Set exercise:
Please rewrite the records from the line with "Task: Attach a file using the paperclip icon" through the end of the records, swapping "icon" for "symbol" and leaving everything else unchanged. Omit the pictures from your answer.

(Stored records)
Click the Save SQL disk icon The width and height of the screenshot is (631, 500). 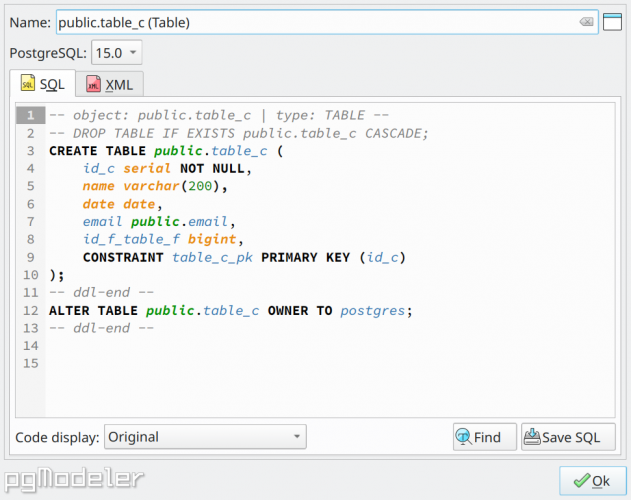[532, 437]
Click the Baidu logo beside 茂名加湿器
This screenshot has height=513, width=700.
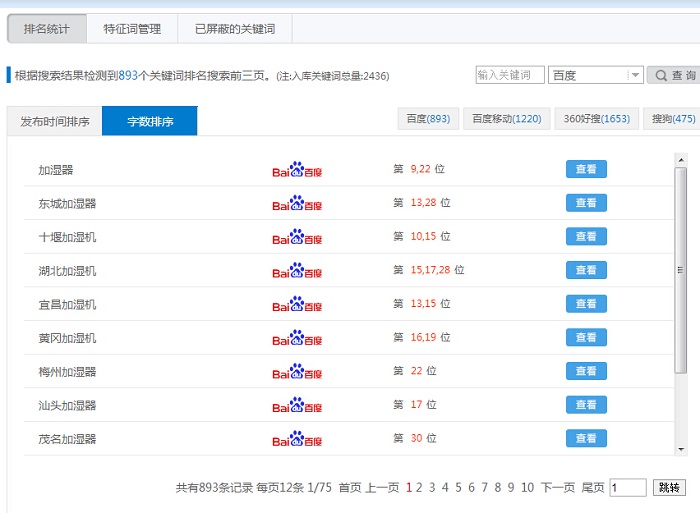(297, 438)
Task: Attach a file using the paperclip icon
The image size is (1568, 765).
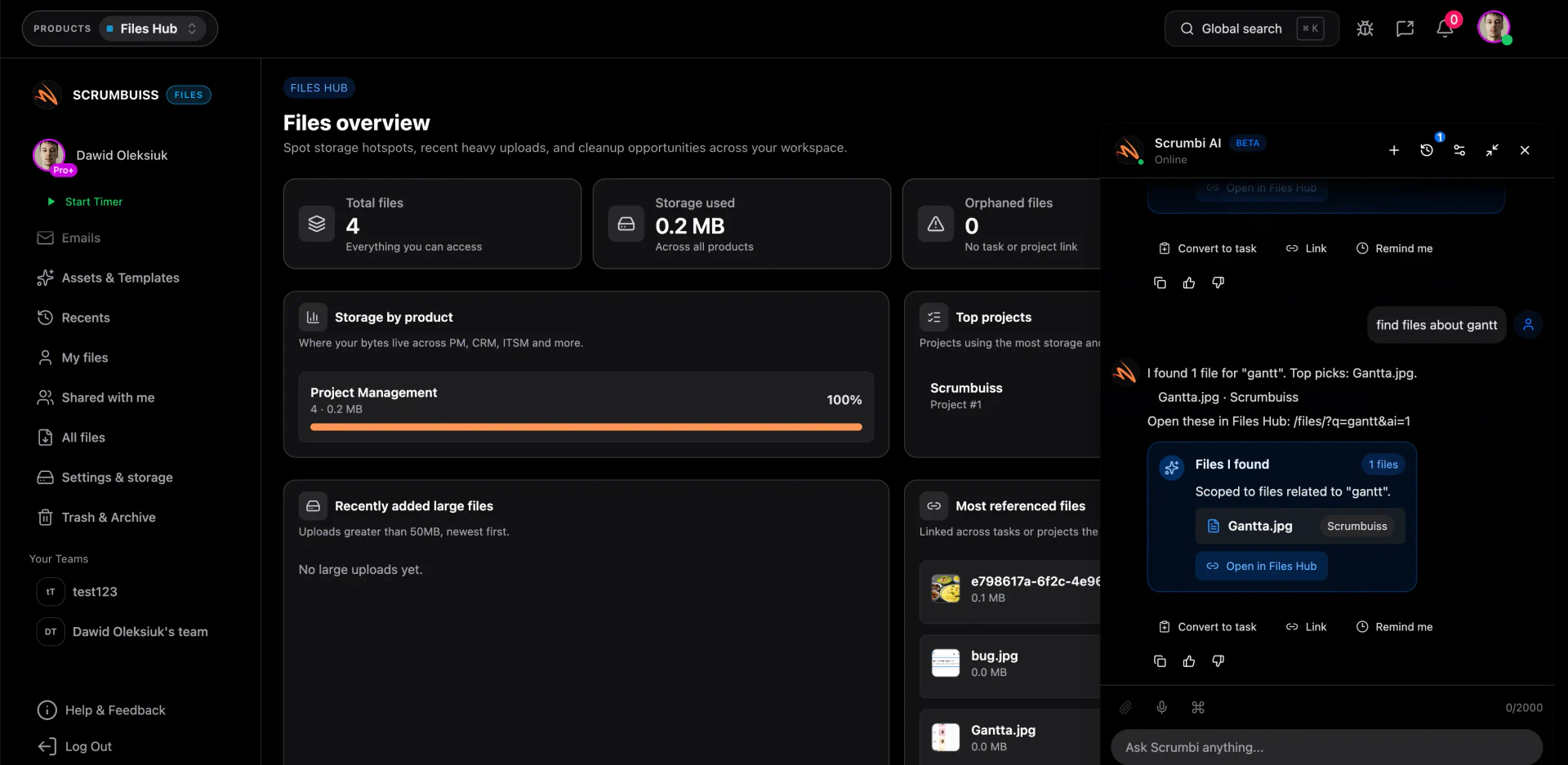Action: (x=1125, y=707)
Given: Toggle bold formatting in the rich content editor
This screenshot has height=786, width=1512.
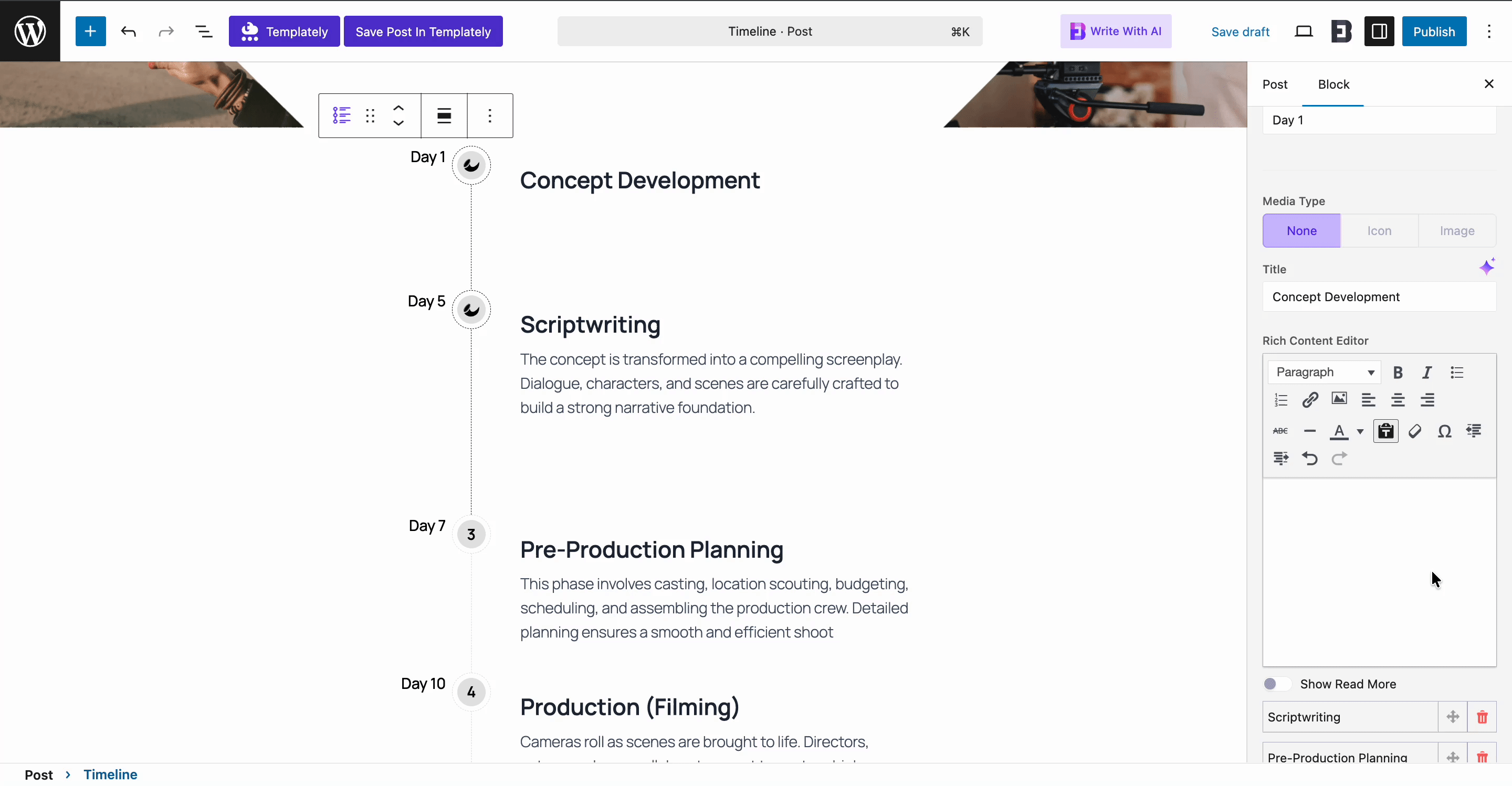Looking at the screenshot, I should [1398, 373].
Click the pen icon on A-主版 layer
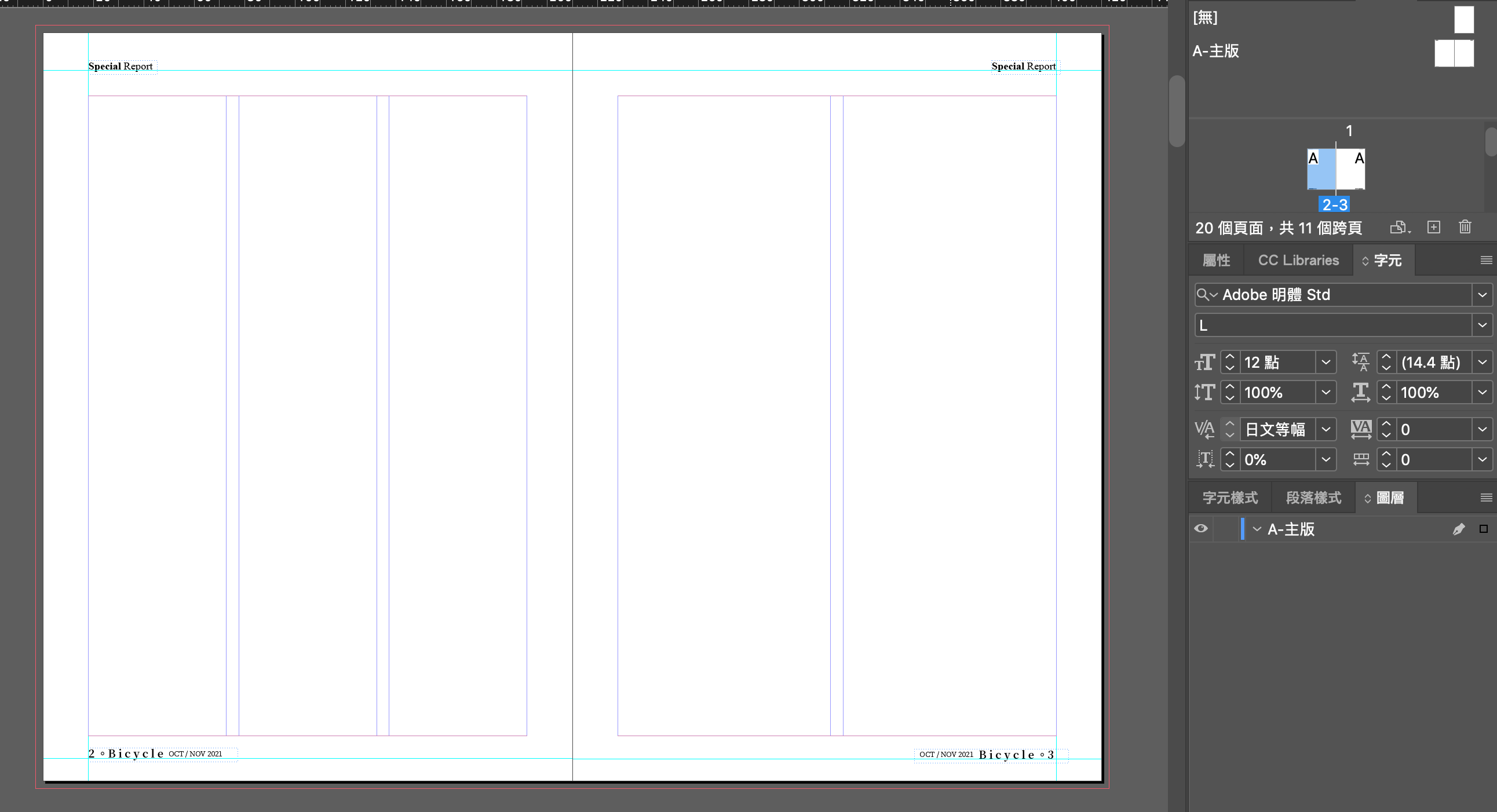The width and height of the screenshot is (1497, 812). (1458, 529)
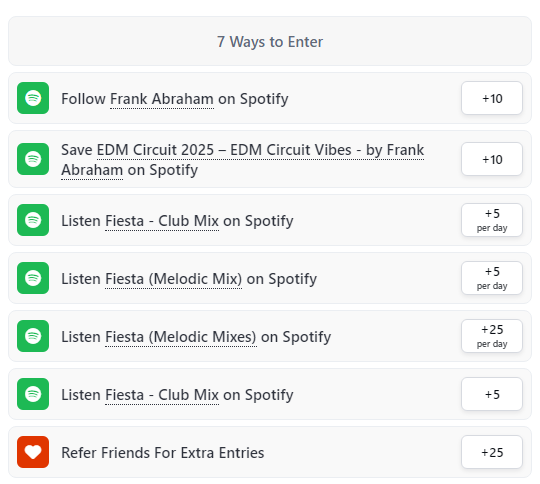540x484 pixels.
Task: Click +25 button for Refer Friends
Action: (492, 452)
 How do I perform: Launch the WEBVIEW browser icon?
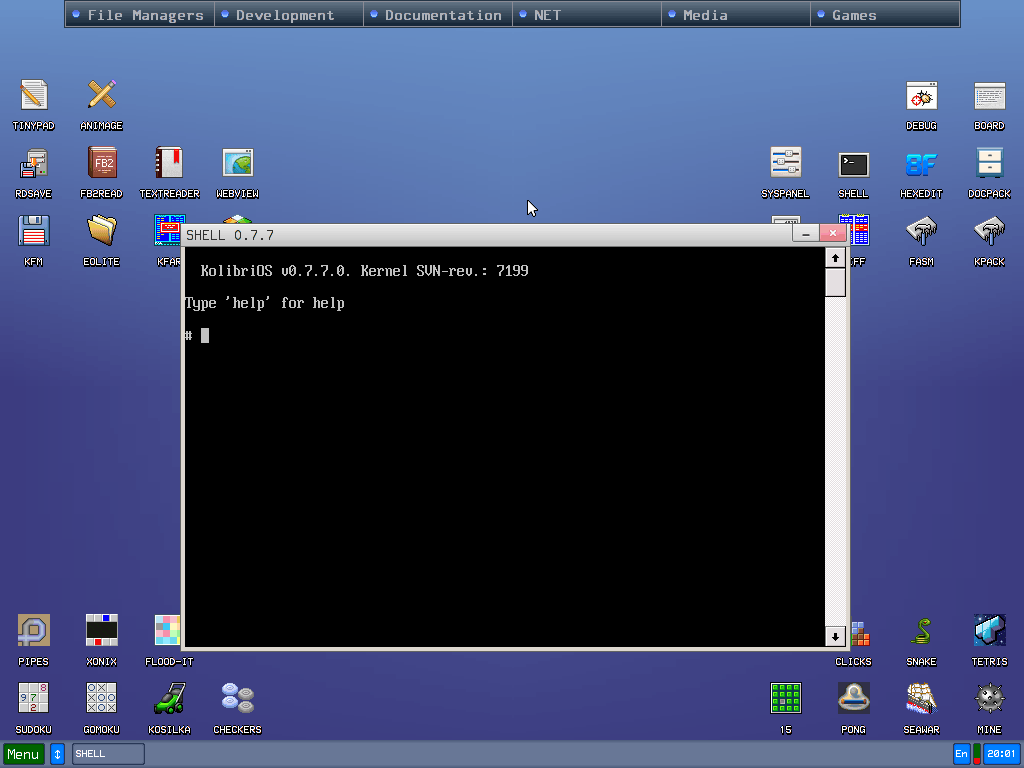[x=237, y=163]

Response to the exercise:
Task: Attach a file using the paperclip symbol
The image size is (1568, 765).
Action: (x=1125, y=707)
Given: Toggle bold formatting in the rich content editor
This screenshot has height=786, width=1512.
Looking at the screenshot, I should [1398, 373].
Click the pen symbol on A-主版 layer
The width and height of the screenshot is (1497, 812). (1458, 529)
540x484 pixels.
Task: Click +25 button for Refer Friends
Action: (492, 452)
 How do I perform: Launch the WEBVIEW browser symbol?
[x=237, y=163]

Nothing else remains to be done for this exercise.